Sandy Praeger was the last remaining woman in statewide elected office in Kansas. She steps down as insurance commissioner Monday.

“Having women in leadership positions has been a positive for the citizens of Kansas,” she said Friday. “It is too bad.”

Some Republicans and Democrats warned against reading too much into the 2015 males-only slate in Kansas. There were three women on the statewide ballot last November, they pointed out, but all probably lost because they were Democrats facing GOP incumbents in a decidedly Republican year – not because of their gender.

“It’s always hard to tell if something is a trend or just the way it happened to turn out one time,” said Clay Barker, the executive director of the Kansas GOP. “I doubt the candidate’s gender is an important factor to voters.”

Gov. Sam Brownback also downplayed the significance of the change.

“I wouldn’t read too much into it,” he said Friday, pointing to women in other offices in the state.

U.S. Rep. Lynn Jenkins holds one of the state’s four U.S. House seats. Susan Wagle is the first woman to serve as Kansas Senate president. And women remain important officeholders in Kansas cities and counties, on school boards and in both chambers of the Kansas Legislature.

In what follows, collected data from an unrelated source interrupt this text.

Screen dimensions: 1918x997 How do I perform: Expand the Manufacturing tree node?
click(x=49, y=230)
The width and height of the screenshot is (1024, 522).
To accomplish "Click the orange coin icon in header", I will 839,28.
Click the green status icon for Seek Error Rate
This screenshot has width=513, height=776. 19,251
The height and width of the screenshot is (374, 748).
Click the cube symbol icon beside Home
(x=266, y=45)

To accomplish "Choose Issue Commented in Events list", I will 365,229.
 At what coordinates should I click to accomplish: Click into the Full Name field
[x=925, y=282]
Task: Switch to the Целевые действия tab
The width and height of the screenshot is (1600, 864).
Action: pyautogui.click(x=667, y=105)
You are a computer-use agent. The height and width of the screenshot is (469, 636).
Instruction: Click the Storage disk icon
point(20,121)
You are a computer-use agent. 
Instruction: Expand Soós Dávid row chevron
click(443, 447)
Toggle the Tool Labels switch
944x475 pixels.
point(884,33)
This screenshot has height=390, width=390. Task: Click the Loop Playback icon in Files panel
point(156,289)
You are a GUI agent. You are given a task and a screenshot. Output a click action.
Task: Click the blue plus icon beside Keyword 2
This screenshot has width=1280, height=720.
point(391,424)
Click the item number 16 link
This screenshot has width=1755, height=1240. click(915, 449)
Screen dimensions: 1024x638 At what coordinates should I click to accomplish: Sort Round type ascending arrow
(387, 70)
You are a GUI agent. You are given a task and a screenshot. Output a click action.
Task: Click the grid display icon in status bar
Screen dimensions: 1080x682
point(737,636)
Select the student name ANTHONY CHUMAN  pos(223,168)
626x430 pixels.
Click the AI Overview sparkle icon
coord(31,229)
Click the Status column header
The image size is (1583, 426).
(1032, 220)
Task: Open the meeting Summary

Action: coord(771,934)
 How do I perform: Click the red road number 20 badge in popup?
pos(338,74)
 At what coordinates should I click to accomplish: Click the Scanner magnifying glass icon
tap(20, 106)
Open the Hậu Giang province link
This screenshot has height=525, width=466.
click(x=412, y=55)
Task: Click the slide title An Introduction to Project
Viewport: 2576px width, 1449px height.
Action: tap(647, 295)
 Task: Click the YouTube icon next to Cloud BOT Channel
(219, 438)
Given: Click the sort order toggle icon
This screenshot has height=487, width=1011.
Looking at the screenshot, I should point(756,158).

Yet none holds statewide office, a trend some called troubling. Women outnumber men slightly in the state.

And at a time when women are serving in record numbers in Congress – and a woman is considered a likely front-runner candidate for president – Kansas’ familiar role as an incubator for female politicians may be fading, they said.

“It is backtracking,” said Kansas Sen. Pat Pettey, a Democrat.

Female officeholders in Kansas blame the change on a variety of factors. Some argue the current polarized political environment is particularly worrisome for female candidates.

“This current climate of drawing a line in the sand, that doesn’t sit well with a lot of women,” Praeger said.

Republicans and Democrats said the all-male lineup suggests they need to do a better job of finding and recruiting women for high-profile statewide races in Kansas.

“We need to start working harder and start stepping up and leading,” said Kansas Rep. Stephanie Clayton, a Republican.

“It’s not the easiest thing to do, and sometimes it’s really scary. But why not let this serve as a wake-up call?”